* Problem to work on
Your answer should be an exact copy of the lines from the one containing "Toggle the SMB Cycle Aktiv checkbox" through the last line of the records below, without any pictures.

Data records:
═══

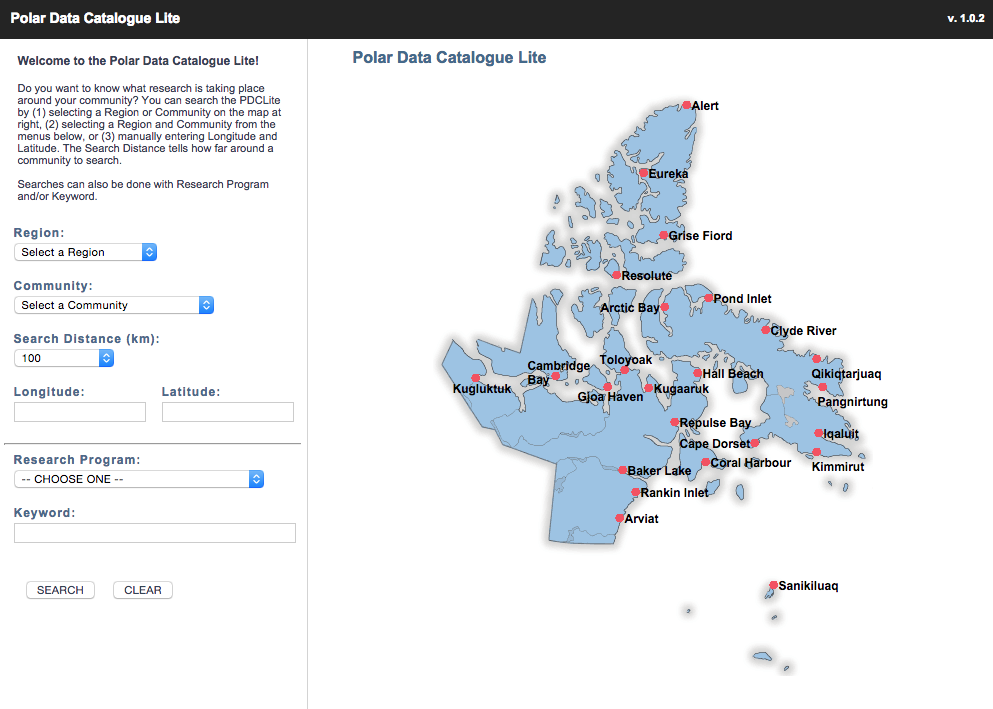Click inside the Longitude field
This screenshot has width=993, height=709.
pos(79,411)
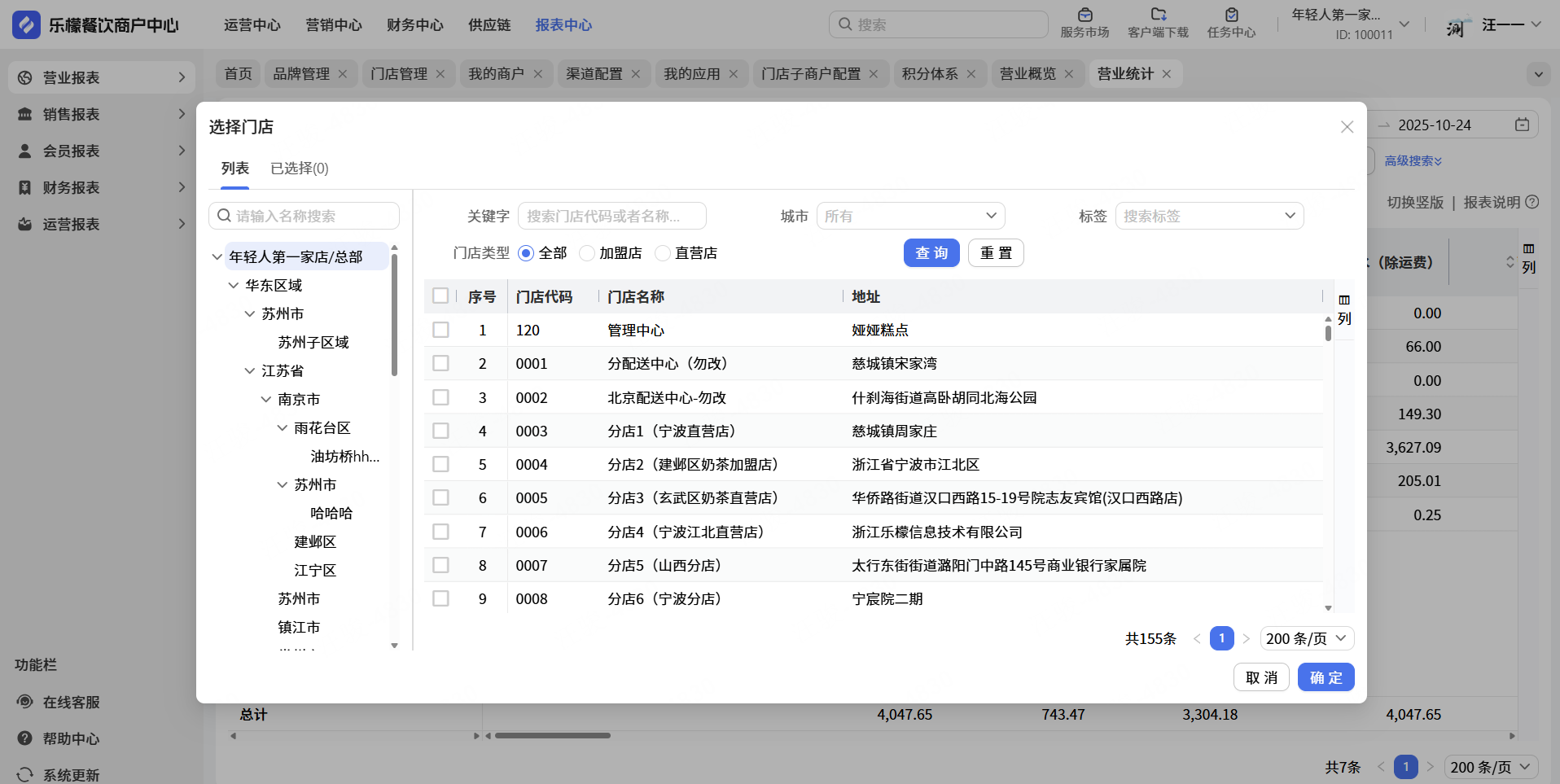Screen dimensions: 1560x784
Task: Open the 200 条/页 page size dropdown in dialog
Action: 1306,638
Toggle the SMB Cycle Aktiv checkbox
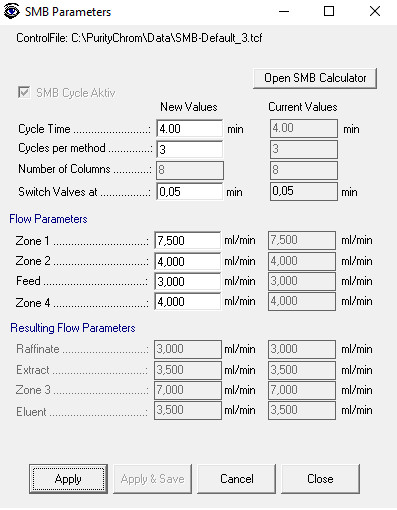 tap(24, 92)
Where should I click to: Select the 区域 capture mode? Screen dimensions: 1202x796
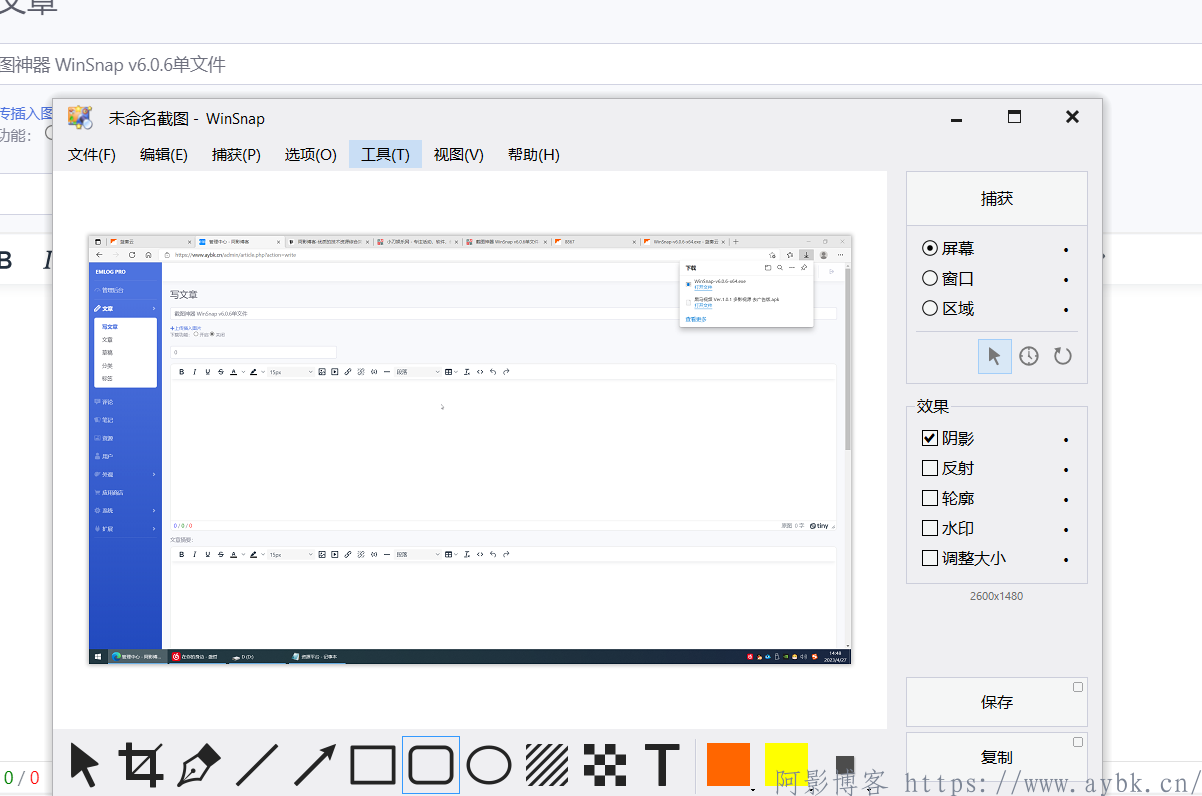(931, 308)
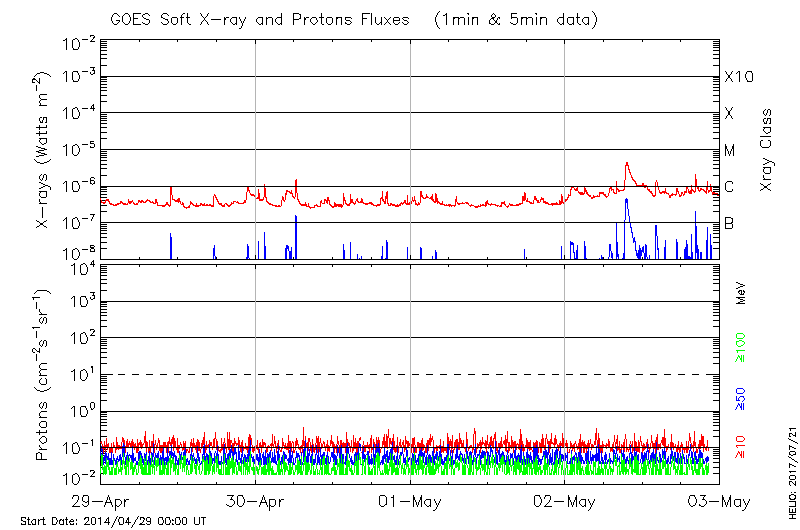Viewport: 800px width, 530px height.
Task: Select the 03-May date label
Action: click(x=717, y=500)
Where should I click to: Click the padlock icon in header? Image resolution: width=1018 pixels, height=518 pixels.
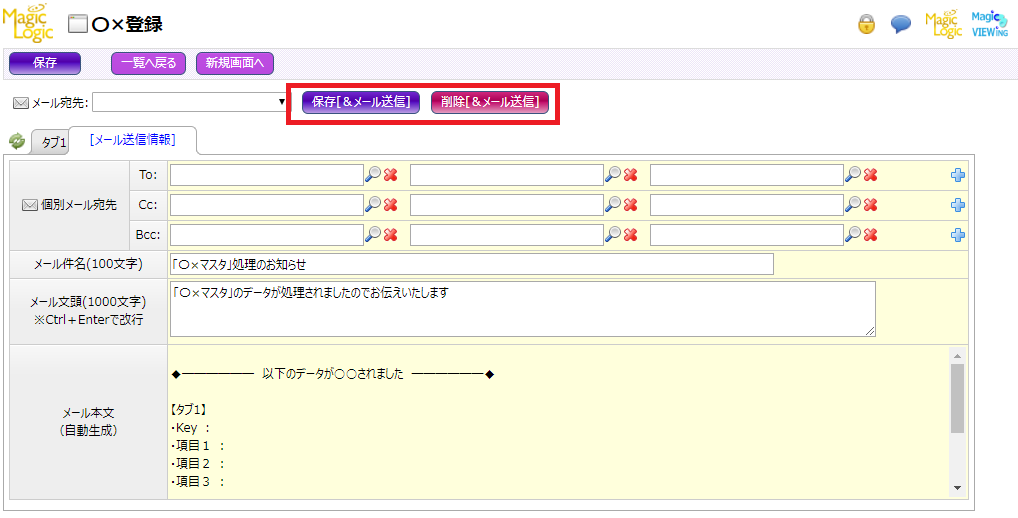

═══

* Response to the task
Toggle the SMB Cycle Aktiv checkbox
 tap(24, 92)
Where should I click to: Select the 区域 capture mode? Screen dimensions: 1202x796
(931, 308)
Viewport: 800px width, 530px height.
Task: Select the 03-May date label
Action: click(x=717, y=500)
Where should I click to: Click the padlock icon in header? Image resolution: width=1018 pixels, height=518 pixels.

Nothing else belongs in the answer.